And, as I mentioned on the other thread, the family background is always a highly gendered environment. I've yet to meet a transwoman who didn't have an issue with their dad trying to enforce gender norms.
My Dad is a blokey bloke, but he didn't care enough about that type of stuff to say that or push the issue. He was generally pretty indifferent about it. He generally is a man of few words. Especially about things that bother him.
It most definitely something that was actively pushed by my Mum. I can recount numerous occasions where there were particular issues that she led and pushed about it. Whether my Dad put her up to it, I don't know, it's possible but he never said a thing nor did anything. The actions and words all came from my mother.
She wasn't too bothered about me being a tom boy, but she certainly didn't make me feel like it was OK either, saying on many occasions me and my brother were 'born the wrong way around'.
My brother now says he knew from about age 7 he had an innate sense he was a girl.

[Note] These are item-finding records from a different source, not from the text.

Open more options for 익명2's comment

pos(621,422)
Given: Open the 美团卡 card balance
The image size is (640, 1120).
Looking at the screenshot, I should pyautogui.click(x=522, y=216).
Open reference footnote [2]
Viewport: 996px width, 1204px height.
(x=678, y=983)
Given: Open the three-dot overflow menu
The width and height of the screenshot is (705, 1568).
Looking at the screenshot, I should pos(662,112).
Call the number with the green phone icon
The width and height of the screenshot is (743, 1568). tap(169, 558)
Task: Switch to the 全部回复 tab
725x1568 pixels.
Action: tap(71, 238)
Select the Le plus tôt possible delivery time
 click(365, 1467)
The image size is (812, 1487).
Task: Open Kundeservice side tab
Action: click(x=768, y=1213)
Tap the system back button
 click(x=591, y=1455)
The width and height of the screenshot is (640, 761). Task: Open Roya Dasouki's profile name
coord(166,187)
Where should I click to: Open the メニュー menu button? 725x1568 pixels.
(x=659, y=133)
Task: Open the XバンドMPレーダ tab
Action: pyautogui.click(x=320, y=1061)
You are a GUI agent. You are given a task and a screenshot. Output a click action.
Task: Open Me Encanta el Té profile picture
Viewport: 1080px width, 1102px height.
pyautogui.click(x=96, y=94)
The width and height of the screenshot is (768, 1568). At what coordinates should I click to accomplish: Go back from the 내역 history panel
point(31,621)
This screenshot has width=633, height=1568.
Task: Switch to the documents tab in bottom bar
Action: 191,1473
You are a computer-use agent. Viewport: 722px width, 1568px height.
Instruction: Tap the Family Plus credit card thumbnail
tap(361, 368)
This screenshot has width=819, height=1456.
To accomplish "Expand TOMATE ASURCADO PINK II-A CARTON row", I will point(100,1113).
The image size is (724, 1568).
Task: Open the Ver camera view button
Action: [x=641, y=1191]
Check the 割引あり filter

Which given that's what my Mum literally said on numerous occasions, to the point its one of my most vivid childhood memories, I have a bit of a hard time believing its 'innate'.
shrugs
I do think highly gendered backgrounds would fit my experience. But I'm not sure it fits with me that it came from my father.
It always has felt about getting my mothers approval not my father's. I'd always been closer to my Dad than my brother ever was. I was pretty close to my Mum but I found her suffocating and overbearing at times and that was one of the reasons I went travelling. I went to Australia will the intention of never coming back. It was very much a case of trying to run away from everything and everyone and wanting to almost 'reinvent myself'. You can't run away from yourself though.
I can't help but feel there's this sense of wanting to escape yourself or you past that is woven into all this, combined with rampant sexism, low self esteem and a lack of a sense of belonging. And wanting the approval or attention of a particular parent.